In this article, you will discover some of the reasons why your credit score may have dropped, as well as how to fix these problems. In short, you will get your answer.

But first, let’s define what the credit score is: 

Your credit score is a number between 300 and 850, it is based on your credit history and represents your creditworthiness and your ability to pay debts. 

Lenders use credit scores to assess the likelihood that a customer will repay their loan. The higher your score, the more financially reliable you are.

Why is a business credit score important? 

Your business credit score is not just a number, it represents the opportunities you have to grow your business and run your day-to-day operations in a more financially fluid manner. 

A good credit score gives you:

  • Better chances of being approved for a credit card or loan.
  • Lower rates and better conditions when applying for a loan or credit card.
  • More favorable offers from your suppliers.
  • Greater chances of being approved in rentals.

But if you’re having trouble because your credit score dropped and you don’t know why, read on.

Why did my credit score go down?

Here are some possible reasons why your credit score has dropped:

You forgot to make a payment your payment history is one of the main factors that significantly impact your credit score. Indicate if you are reliable when it comes to paying your debts. If you forget to make a payment on time, lenders lose the assurance that you will pay them the money they will loan you. 

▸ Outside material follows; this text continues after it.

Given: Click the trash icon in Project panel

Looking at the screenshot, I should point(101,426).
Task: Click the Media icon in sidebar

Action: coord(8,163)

Solution: Pay your debts immediately and try to acknowledge your mistake with the creditor and explain that it will not happen again. So that it doesn’t happen again, it’s a good idea to place email or text message reminders on your bank accounts, or if possible set up automatic payments.

  1. You applied for a new credit card or loan

When you apply for a new credit card or loan, the lender will generally check your credit to determine if you are a suitable candidate. This query can affect your credit score (depending on the lender). Keep in mind that a single query can lower your score a bit, but if you have applied for multiple loans or credit cards in a short time, your score can be seriously damaged.

Solution: Apply for additional financing only when you need it and when you are sure there is a high probability that you will get it. Make sure there are at least six months between applications.

  1. You recently canceled a credit card

Canceling a credit card reduces the length of your credit history and increases your utilization rate.

Solution: Sometimes it is advisable to keep your old accounts open even if you no longer use them. However, if your credit card comes with a high annual fee, consider switching to a better card or, if possible, changing it to a version without annual fees.

  1. Your credit utilization is high

When you have unexpected expenses and you cover them with your credit cards, your credit score can go down. You can calculate your credit utilization by adding the balances in your different credit products (such as lines of credit, auto loans, or credit cards) and dividing the sum by your total credit limits.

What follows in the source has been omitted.